PARTS OF THE EXERCISE:
1. According to the budget speech summary below, how large was the downward revision to estimated 2019/2020 tax revenue relative to the 2019 budget?
2. Reproduce the budget speech summary below, everything from "On 26 February" down to "the 2019 budget.".
*** EXERCISE PASSAGE ***
On 26 February 2020, Finance Minister Tito Mboweni delivered the annual budget speech, providing an update on South Africa’s finances. Despite the budget speech highlighting the fragile state of the country’s fiscal position, the finance minister announced some much-needed relief for South African citizens. There were no major tax increases on individuals, while ambitious plans were announced to reduce expenditure over the next three years.
A high-level summary of the key points from the budget speech has been included below:
KEY TAKE OUTS
Revenue and deficits
- Low growth has led to an R63 billion downward revision to estimates of tax revenue in 2019/2020 relative to the 2019 budget.
- The consolidated budget deficit is now estimated to be 6.3% for the 2019/20 fiscal year and move lower to 5.7% for the 2022/23 fiscal year, with debt to GDP expected to rise to 72% over this period.
Taking a look at tax
- There will be above-inflation increases in the personal income tax brackets and rebates (for the first time since 2014) which will provide relief to taxpayers.
*** End of EXERCISE PASSAGE ***
*** DATA EXCERPT ***
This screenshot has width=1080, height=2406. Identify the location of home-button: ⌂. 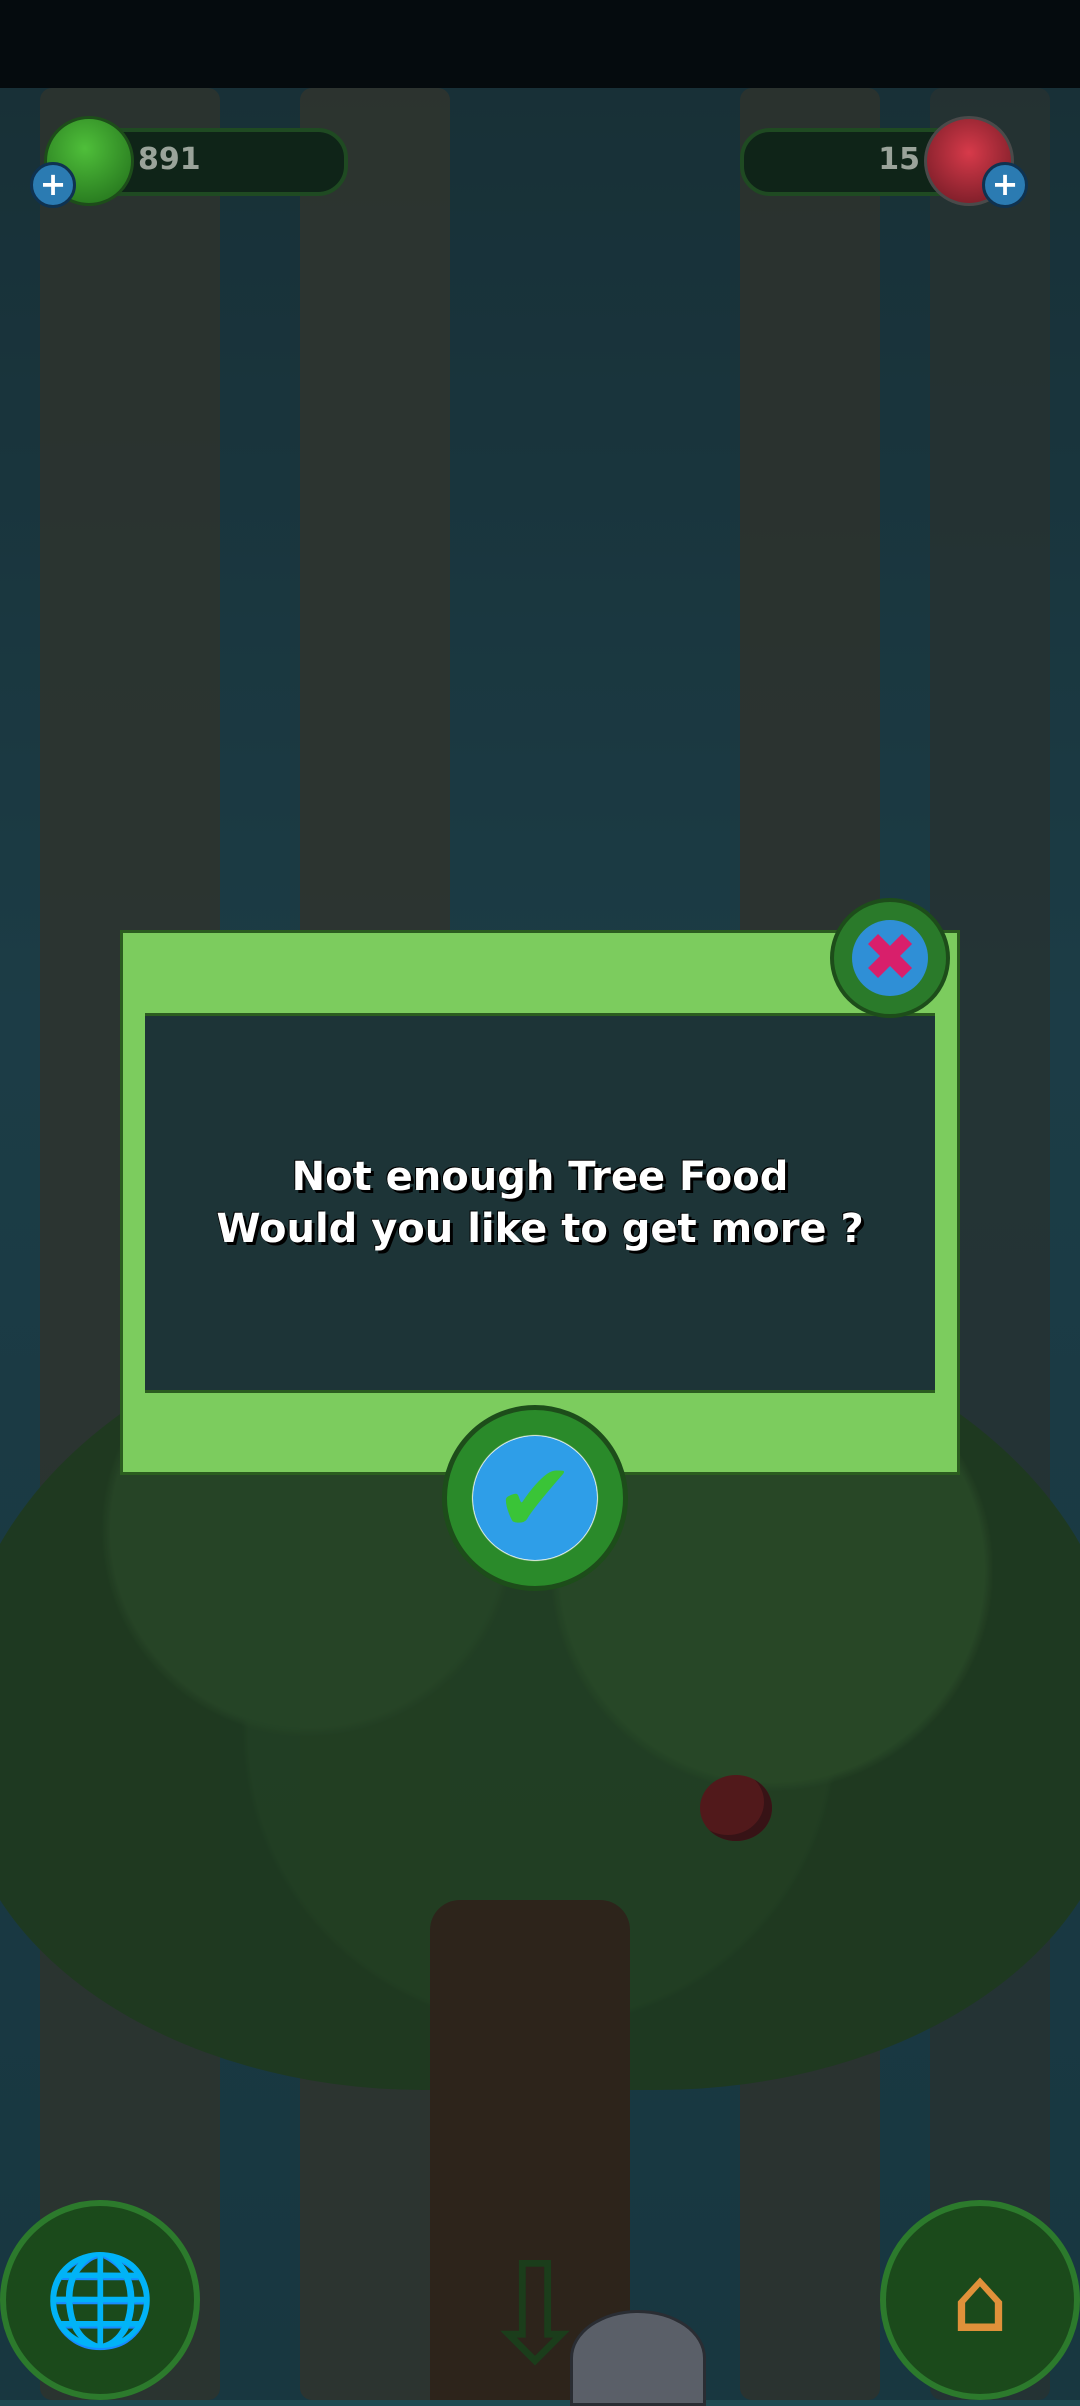
(980, 2300).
*** End of DATA EXCERPT ***
ANSWERS BY ITEM:
1. R63 billion.

2.
On 26 February 2020, Finance Minister Tito Mboweni delivered the annual budget speech, providing an update on South Africa’s finances. Despite the budget speech highlighting the fragile state of the country’s fiscal position, the finance minister announced some much-needed relief for South African citizens. There were no major tax increases on individuals, while ambitious plans were announced to reduce expenditure over the next three years.
A high-level summary of the key points from the budget speech has been included below:
KEY TAKE OUTS
Revenue and deficits
- Low growth has led to an R63 billion downward revision to estimates of tax revenue in 2019/2020 relative to the 2019 budget.